本发明实施例中收集有机相后,是用无水Na2SO4干燥,也可以采用其他干燥剂,只要能除去有机相中的水分且不与有机相反应即可。
实施例3
实施例1-2中探针1和探针2纳米颗粒溶液的制备
将1mg的探针(1或2)溶于1mL DMSO中,配置1g/L的母液保存。取0.1mL母液,摇晃下加入3mL去离子水(蒸馏水也可),摇晃10秒后再加入3mL去离子水,重复同样操作。加入三次3mL去离子水后,定容至10mL,再次摇晃10秒后得到操作用纳米颗粒溶液,浓度为0.1g/L。图1为探针1和探针2形成的纳米颗粒粒径测试;测试仪器为动态光散射仪(DLS),型号为WyattTechnology Dynapro Titan TC;其中探针1的粒径为85nm-95nm,探针2的粒径为60nm-80nm。
实施例4
探针1和探针2的纳米颗粒的荧光强度的测定
将实施例3中制备的纳米颗粒溶液摇晃5秒后,取100mL待测溶液(分为两组含DNA片段和不含DNA片段)直接加入3mL直接纳米颗粒溶液中,混合均匀后即可立刻测荧光强度改变。由图2可知,探针1最佳激发波长为530nm,荧光最大发射波长在638nm;由图3可知,探针2最佳激发波长为514nm,荧光最大发射波长在606nm。加入DNA后,两种种荧光探针的荧光强度都增加了约5倍,并伴随着轻微的蓝移,这是由于溴化乙锭母体嵌入DNA的疏水腔中导致的,加入DNA后明显的荧光增强可以帮助我们高灵敏的检测DNA片段。
实施例5
实施例里1-2中制备的探针1和探针2及溴化乙锭的凝胶电泳分析
将1mg的探针(1或2)溶于1mL DMSO中,配置1g/L的母液保存。取30μL母液,摇晃下加入冷却至50℃以下的琼脂糖凝胶溶液中,晃动溶液半分钟使其分布均匀后制胶,加入DNA样品,用7V/cm的电场进行凝胶电泳后,使用伯乐凝胶成像系统进行成像(任意品牌凝胶电泳成像仪均可,具体操作参考各个品牌的仪器说明书)。

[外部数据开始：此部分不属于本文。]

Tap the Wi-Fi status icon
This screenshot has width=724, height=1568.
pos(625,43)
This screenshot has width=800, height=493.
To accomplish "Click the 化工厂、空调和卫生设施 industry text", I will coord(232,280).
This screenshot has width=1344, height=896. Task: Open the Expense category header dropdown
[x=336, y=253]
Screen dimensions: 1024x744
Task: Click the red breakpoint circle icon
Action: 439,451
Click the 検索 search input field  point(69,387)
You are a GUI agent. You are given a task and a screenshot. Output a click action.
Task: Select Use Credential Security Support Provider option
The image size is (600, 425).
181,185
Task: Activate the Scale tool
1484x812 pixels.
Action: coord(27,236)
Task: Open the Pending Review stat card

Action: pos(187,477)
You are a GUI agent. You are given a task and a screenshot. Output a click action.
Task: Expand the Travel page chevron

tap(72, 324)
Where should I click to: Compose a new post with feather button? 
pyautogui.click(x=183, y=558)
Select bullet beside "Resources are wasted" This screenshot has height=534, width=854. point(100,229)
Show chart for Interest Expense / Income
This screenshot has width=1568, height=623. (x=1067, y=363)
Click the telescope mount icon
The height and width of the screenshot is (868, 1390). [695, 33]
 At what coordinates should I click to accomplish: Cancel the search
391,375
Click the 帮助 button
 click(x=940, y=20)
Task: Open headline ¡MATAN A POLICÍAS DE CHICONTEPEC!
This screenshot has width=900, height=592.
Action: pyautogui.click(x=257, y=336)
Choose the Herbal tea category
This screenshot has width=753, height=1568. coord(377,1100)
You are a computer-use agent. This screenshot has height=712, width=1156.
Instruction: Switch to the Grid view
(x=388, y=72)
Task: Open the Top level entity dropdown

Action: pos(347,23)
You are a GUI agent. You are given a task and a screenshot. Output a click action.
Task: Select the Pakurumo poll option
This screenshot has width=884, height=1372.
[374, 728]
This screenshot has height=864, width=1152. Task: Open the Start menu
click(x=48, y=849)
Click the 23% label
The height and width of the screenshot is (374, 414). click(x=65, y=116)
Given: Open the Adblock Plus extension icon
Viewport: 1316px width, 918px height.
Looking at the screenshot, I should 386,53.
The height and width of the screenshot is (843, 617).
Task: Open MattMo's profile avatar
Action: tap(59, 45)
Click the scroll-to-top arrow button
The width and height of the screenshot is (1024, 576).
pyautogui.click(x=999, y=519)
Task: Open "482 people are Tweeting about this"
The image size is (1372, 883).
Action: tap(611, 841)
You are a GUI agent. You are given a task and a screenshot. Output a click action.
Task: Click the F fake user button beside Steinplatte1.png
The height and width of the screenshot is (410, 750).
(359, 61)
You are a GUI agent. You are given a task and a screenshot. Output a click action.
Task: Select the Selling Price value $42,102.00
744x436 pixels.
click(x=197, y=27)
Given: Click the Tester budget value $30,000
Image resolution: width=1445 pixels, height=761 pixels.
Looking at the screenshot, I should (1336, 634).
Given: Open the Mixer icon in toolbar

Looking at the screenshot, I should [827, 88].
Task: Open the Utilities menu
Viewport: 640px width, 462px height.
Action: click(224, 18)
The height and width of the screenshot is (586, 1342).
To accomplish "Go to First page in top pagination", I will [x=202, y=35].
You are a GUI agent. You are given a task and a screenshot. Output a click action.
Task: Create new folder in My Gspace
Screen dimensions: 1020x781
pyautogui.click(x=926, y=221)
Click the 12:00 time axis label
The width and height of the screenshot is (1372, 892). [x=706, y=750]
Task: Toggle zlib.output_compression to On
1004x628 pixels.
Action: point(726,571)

本实施例检测了凝胶电泳下探针1、探针2以及溴化乙锭的凝胶电泳成像应用效果。从图4中可以看出,在相同曝光时间和感光度的条件下,探针1和探针2的条带亮度大于溴化乙锭的条带亮度。尤其是低分子量的条带,探针1和探针2成像清晰度和亮度要优于溴化乙锭,说明探针1和2的灵敏度要远高于商业化溴化乙锭,且对于低分子量DNA有着更好的响应性。
实施例6
实施例1-2中制备的探针1和探针2的细胞毒性研究
将10mg/L的探针1和探针2的纳米颗粒溶液和Hela细胞置于商业化的DMEM培养基中,其中含有10%体积比(相较于培养基)的小牛胚胎血清和1%的青霉素-链霉素(相较于DMEM的质量比),于37℃下置于96孔板中培养24小时后,后用移液枪移去培养液,并用无菌PBS缓冲液清洗后,使用商业化的MTT法检测细胞存活率(使用探针购于KeyGEN BioTECH公司)。由图5可知探针1和探针2的细胞存活率分别在97%和86%,均远大于同条件下商品化溴化乙锭(购于TCI公司)59%的存活率。而测试浓度10mg/L远大于使用浓度0.5mg/L,说明探针1和探针2具有极低的细胞毒性。
实施例7
实施例1-2中制备的探针1,2以及溴化乙锭的光稳定性
将探针1、探针2以及溴化乙锭按实施例3方法配置成溶液后,用35W绿光光源持续照射三种溶液,并每600秒取样测试荧光强度,共照射3600秒,等间隔取样6次。如图6所示,在用绿光光源持续照射1小时后,溴化乙锭的荧光强度从100%下降到了73%,而探针1和探针2则分别为初始强度的98.4%和83.3%。证明探针1和探针2,尤其是探针1的光稳定性要远强于溴化乙锭。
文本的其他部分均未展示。